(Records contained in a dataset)
☆ ☆ ☆
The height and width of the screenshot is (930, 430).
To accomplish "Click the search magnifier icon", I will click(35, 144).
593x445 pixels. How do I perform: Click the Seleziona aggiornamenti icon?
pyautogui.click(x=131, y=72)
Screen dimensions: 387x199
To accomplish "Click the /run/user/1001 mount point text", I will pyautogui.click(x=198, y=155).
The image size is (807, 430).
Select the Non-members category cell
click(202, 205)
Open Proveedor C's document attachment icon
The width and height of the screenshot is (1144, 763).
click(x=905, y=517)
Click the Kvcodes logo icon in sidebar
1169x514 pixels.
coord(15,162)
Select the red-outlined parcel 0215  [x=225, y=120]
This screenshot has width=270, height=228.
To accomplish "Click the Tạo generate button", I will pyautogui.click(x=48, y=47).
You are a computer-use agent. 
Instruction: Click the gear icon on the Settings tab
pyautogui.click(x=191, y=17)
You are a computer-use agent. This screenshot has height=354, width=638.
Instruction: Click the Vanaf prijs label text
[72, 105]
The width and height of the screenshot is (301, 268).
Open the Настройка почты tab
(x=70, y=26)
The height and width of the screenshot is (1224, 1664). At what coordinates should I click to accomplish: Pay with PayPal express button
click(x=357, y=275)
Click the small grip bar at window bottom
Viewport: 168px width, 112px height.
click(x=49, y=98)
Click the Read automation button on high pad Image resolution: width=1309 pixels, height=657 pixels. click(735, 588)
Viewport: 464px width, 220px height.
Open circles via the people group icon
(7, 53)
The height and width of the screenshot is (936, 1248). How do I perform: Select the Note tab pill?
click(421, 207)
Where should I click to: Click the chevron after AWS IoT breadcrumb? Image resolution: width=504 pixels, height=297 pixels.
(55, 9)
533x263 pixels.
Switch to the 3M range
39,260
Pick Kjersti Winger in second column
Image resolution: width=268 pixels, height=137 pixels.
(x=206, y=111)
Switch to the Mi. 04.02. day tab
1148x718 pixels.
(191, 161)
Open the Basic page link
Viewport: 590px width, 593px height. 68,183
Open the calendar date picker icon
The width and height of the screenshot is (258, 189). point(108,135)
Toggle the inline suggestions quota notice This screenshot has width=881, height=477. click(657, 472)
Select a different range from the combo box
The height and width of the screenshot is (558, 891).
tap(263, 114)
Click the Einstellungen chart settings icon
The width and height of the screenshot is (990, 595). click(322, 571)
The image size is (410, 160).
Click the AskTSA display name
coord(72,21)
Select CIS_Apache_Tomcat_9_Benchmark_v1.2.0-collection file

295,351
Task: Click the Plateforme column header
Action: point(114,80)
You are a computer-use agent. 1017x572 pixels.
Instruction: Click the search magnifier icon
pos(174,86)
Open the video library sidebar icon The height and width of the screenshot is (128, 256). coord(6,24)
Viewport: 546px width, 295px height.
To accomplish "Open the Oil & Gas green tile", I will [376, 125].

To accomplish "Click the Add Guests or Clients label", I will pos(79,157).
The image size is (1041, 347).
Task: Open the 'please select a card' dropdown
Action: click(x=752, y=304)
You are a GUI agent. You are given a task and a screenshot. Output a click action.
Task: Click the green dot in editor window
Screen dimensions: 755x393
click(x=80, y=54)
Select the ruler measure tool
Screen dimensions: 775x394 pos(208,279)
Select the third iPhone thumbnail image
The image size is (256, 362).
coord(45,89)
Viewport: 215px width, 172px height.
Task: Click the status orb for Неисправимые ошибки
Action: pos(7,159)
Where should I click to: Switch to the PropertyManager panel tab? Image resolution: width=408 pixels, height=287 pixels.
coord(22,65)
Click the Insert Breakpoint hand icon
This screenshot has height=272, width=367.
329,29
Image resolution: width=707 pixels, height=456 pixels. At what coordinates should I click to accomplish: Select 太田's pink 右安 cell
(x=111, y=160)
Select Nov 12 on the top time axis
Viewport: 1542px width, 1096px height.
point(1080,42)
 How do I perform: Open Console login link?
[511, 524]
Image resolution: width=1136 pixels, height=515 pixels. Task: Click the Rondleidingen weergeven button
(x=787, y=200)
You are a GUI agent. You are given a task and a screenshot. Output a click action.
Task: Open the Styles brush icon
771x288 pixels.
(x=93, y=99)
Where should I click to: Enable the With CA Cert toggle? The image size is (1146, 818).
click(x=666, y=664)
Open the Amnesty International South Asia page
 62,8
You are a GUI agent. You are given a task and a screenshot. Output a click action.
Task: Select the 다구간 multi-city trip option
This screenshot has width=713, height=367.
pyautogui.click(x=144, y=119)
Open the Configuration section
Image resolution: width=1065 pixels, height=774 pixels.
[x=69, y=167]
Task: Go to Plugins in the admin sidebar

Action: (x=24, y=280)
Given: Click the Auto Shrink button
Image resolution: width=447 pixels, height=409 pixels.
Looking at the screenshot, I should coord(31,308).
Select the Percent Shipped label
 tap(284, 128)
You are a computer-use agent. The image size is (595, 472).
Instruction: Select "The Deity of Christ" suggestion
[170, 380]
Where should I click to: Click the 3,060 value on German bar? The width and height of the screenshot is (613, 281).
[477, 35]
☆ ☆ ☆
[WHAT YOU SHOULD DO]
Return, word for word, every line from the top of the entries down to the line that holds "Select the red-outlined", both included.

[SOLUTION]
The height and width of the screenshot is (930, 430).
To accomplish "Click the search magnifier icon", I will click(35, 144).
593x445 pixels. How do I perform: Click the Seleziona aggiornamenti icon?
pyautogui.click(x=131, y=72)
Screen dimensions: 387x199
To accomplish "Click the /run/user/1001 mount point text", I will pyautogui.click(x=198, y=155).
The image size is (807, 430).
Select the Non-members category cell
click(202, 205)
Open Proveedor C's document attachment icon
The width and height of the screenshot is (1144, 763).
click(x=905, y=517)
Click the Kvcodes logo icon in sidebar
1169x514 pixels.
coord(15,162)
Select the red-outlined parcel 0215  [x=225, y=120]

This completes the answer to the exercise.